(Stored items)
****************
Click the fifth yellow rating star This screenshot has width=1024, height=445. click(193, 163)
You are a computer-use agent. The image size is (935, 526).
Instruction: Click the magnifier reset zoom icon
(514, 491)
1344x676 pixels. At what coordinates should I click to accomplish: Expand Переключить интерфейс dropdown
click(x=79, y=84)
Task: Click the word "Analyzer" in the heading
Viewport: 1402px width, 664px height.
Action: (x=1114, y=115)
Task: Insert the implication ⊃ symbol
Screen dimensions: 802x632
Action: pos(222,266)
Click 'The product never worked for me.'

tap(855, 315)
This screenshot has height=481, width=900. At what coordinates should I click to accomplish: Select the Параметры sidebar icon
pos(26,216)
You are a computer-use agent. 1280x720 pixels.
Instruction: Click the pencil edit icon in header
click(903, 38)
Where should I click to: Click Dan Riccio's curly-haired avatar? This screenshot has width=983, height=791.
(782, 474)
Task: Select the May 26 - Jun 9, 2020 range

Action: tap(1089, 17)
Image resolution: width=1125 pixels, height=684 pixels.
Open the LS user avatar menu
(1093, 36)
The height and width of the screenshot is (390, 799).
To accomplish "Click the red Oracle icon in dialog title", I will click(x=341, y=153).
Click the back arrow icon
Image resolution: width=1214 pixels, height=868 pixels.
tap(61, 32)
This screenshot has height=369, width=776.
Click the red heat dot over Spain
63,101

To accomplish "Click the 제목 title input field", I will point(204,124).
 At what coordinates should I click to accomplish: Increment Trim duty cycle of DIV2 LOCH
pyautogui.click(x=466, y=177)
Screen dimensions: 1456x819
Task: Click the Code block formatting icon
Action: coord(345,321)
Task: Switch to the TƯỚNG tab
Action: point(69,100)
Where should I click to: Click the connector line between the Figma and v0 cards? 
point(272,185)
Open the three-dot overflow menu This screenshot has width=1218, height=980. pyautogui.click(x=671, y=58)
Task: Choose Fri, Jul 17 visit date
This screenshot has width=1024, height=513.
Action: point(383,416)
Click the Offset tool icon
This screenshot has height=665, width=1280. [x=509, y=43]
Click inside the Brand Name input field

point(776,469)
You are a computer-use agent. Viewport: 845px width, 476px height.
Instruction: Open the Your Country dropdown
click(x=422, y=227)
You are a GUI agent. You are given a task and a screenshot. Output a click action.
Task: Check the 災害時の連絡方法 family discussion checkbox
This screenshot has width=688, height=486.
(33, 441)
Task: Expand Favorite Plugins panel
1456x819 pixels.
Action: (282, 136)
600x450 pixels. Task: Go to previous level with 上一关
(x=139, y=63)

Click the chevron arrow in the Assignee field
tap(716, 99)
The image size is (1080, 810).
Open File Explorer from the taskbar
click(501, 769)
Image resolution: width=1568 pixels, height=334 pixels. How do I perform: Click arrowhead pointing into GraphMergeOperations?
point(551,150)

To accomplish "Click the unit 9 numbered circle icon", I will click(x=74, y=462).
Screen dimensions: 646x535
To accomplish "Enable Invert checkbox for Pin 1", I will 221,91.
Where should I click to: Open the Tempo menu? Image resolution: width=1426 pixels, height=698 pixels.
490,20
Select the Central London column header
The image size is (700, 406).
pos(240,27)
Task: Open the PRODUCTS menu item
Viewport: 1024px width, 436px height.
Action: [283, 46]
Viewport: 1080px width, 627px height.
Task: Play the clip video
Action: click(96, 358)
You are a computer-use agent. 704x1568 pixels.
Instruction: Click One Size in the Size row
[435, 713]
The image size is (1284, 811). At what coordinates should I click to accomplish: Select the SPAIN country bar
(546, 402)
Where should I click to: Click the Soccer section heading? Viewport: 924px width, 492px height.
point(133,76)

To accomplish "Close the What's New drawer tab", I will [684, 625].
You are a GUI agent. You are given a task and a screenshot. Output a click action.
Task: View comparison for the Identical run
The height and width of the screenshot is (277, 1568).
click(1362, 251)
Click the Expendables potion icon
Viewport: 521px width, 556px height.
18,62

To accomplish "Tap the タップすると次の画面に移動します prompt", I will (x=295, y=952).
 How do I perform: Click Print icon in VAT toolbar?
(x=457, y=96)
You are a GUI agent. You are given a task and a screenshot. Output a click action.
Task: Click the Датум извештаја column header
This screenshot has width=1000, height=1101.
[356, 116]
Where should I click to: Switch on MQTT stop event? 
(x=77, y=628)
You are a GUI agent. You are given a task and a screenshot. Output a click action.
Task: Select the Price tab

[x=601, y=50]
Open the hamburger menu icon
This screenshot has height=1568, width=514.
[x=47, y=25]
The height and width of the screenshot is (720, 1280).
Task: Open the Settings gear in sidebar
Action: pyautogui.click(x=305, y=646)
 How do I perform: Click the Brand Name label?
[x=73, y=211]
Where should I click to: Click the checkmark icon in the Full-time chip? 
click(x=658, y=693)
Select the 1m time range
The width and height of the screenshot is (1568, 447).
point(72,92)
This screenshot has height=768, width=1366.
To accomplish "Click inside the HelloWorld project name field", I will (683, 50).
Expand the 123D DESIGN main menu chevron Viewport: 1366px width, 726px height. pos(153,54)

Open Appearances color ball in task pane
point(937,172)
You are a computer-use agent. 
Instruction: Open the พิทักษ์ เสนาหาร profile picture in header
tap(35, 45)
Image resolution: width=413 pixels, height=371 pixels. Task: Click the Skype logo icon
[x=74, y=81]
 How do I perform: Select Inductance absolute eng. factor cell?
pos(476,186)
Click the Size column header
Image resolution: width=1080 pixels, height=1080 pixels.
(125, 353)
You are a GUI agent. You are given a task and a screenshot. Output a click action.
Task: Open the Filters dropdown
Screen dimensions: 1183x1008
****************
#### [TASK STATEMENT]
Filter the records for lines containing the word "computer" and copy each one.

#### [RESPONSE AREA]
You are a computer-use agent. The image size is (935, 526).
You are a computer-use agent. 1280x720 pixels.
You are a computer-use agent. Viewport: 845px width, 476px height.
You are a computer-use agent. 704x1568 pixels.
You are a computer-use agent. 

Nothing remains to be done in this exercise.